■ **WORK TO DO**
Rewrite the lines from the one containing "This screenshot has width=1344, height=896." through the one containing "(x=651, y=282)", inclusive, replacing "yellow" with "orange" and changing nothing else.

■ **Entries on target coordinates**
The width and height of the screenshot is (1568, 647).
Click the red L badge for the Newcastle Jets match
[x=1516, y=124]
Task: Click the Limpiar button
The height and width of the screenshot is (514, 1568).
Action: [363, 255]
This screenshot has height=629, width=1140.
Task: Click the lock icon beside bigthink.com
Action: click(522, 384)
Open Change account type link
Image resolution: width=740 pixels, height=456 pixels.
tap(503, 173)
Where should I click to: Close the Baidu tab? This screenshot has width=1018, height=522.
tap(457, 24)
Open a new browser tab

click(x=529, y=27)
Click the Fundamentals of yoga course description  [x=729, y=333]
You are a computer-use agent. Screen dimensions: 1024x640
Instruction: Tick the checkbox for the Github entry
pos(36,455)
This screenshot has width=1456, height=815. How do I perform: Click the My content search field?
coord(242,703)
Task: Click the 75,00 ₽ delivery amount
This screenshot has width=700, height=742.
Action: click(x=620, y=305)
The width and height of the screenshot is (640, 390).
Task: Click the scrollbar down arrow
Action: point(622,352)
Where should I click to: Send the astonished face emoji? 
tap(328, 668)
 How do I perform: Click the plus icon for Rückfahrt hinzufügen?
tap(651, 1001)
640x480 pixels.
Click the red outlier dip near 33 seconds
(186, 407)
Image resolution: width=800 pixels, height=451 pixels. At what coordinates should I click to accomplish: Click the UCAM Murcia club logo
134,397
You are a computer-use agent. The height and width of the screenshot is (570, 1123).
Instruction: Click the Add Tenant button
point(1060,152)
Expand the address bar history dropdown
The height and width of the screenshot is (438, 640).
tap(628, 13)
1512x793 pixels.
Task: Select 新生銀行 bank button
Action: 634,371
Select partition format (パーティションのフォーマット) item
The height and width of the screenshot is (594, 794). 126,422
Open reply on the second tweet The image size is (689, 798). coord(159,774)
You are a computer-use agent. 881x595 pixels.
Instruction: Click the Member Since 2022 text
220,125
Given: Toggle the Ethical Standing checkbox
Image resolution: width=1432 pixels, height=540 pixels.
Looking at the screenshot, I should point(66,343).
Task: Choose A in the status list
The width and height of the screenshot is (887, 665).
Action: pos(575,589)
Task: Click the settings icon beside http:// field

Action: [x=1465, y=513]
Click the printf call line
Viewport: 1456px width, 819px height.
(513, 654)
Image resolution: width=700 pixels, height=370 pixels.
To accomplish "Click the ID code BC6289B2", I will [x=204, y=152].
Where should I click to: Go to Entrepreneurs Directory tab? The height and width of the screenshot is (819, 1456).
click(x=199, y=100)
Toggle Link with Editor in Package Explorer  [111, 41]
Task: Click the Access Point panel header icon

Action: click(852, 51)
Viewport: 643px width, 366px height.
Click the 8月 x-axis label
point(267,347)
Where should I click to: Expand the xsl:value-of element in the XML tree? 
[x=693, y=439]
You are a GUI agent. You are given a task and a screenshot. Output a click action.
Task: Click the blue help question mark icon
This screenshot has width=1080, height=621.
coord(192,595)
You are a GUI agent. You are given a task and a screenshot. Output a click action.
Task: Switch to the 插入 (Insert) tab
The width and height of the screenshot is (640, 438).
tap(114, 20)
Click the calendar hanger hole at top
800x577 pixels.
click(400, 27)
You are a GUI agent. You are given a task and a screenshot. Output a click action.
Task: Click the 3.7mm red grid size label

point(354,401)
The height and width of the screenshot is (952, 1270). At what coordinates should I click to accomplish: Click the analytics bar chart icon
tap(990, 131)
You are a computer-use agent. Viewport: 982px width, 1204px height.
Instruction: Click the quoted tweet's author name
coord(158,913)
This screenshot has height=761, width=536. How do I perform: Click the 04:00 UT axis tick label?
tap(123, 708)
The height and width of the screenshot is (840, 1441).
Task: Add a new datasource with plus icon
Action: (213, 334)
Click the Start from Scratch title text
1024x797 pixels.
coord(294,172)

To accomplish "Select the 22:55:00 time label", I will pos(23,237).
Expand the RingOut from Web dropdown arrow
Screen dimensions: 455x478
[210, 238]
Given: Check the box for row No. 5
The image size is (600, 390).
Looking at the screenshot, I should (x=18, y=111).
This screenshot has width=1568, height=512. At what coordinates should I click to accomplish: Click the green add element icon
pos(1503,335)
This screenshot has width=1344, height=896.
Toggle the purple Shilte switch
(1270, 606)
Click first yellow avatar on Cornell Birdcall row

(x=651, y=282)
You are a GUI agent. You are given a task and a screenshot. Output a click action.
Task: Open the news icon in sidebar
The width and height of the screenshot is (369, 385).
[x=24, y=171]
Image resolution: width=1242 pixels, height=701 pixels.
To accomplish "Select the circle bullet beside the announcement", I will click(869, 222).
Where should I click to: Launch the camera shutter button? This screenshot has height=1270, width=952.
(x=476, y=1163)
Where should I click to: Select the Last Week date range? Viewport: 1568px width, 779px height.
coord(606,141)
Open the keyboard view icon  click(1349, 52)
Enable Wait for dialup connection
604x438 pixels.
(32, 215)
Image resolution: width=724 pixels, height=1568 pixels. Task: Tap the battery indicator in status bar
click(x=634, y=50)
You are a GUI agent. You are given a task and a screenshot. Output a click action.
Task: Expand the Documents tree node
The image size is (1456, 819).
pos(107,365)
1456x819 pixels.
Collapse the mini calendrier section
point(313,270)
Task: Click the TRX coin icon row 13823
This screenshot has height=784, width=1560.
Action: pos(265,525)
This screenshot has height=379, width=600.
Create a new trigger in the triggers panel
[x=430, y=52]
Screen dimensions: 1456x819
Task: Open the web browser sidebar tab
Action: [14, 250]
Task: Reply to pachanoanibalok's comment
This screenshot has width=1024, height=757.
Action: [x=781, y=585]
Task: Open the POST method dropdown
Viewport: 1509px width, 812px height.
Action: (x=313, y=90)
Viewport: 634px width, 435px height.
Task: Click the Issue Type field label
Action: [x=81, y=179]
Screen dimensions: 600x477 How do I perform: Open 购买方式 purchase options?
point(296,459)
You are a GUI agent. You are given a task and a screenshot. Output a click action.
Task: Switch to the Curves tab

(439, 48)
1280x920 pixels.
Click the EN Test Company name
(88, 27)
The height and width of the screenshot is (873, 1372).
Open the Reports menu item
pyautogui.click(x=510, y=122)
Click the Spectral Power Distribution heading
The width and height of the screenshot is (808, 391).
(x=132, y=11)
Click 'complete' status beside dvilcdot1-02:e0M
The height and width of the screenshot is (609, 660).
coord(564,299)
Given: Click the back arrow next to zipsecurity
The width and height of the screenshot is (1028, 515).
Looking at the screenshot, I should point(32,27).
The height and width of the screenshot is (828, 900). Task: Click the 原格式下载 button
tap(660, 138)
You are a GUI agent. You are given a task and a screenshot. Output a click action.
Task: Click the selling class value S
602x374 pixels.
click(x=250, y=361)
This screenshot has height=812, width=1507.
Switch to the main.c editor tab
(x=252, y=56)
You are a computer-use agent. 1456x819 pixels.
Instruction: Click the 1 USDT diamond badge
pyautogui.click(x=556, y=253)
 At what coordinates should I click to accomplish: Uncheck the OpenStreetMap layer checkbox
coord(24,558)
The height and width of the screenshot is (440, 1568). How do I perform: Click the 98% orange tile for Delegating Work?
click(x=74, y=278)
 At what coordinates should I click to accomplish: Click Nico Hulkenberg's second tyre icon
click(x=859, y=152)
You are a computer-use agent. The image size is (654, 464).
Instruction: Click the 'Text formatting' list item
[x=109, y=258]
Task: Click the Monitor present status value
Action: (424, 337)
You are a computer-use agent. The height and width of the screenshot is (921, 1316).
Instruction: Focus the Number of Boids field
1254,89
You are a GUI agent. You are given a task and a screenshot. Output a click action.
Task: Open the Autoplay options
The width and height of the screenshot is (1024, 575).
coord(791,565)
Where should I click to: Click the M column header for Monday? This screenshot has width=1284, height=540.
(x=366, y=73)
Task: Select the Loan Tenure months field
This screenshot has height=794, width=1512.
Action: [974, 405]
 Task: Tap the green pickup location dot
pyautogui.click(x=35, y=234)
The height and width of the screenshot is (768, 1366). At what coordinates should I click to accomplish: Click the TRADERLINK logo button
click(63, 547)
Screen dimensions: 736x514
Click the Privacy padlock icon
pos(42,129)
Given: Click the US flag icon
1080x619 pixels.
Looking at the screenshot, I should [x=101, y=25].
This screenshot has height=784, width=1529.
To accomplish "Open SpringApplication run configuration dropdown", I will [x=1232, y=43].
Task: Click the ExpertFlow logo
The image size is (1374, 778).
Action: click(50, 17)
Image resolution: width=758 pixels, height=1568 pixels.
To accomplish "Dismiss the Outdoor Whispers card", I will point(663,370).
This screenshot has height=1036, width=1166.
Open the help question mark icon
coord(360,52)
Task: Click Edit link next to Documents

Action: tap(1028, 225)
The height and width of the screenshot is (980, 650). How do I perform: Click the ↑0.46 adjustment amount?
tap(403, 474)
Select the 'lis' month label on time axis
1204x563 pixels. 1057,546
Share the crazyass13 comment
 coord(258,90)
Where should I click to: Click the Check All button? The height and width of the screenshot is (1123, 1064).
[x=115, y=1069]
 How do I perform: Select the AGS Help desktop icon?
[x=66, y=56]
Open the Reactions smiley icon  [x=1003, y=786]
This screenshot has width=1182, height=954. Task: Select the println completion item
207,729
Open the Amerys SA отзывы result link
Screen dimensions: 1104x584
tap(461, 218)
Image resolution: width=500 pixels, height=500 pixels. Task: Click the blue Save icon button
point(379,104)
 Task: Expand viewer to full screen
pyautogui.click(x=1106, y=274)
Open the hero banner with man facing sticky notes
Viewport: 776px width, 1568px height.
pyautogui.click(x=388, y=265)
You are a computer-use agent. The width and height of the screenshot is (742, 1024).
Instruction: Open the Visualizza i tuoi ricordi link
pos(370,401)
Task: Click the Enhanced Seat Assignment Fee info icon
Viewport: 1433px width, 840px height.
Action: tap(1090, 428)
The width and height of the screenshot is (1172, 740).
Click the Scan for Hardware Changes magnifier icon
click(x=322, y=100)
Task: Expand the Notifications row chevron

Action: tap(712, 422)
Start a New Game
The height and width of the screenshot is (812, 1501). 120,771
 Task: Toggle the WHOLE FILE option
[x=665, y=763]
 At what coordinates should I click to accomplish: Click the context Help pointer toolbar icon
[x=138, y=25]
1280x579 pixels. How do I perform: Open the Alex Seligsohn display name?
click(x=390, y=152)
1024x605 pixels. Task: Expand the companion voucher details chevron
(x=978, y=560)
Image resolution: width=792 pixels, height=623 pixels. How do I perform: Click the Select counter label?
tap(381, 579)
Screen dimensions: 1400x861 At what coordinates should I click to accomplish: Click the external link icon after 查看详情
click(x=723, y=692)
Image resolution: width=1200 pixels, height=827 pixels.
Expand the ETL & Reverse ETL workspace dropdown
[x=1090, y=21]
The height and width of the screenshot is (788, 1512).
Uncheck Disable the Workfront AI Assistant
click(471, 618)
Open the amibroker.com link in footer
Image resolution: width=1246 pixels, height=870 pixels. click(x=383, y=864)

■ **RESPONSE**
This screenshot has width=1344, height=896.
Toggle the purple Shilte switch
(1270, 606)
Click first orange avatar on Cornell Birdcall row

(x=651, y=282)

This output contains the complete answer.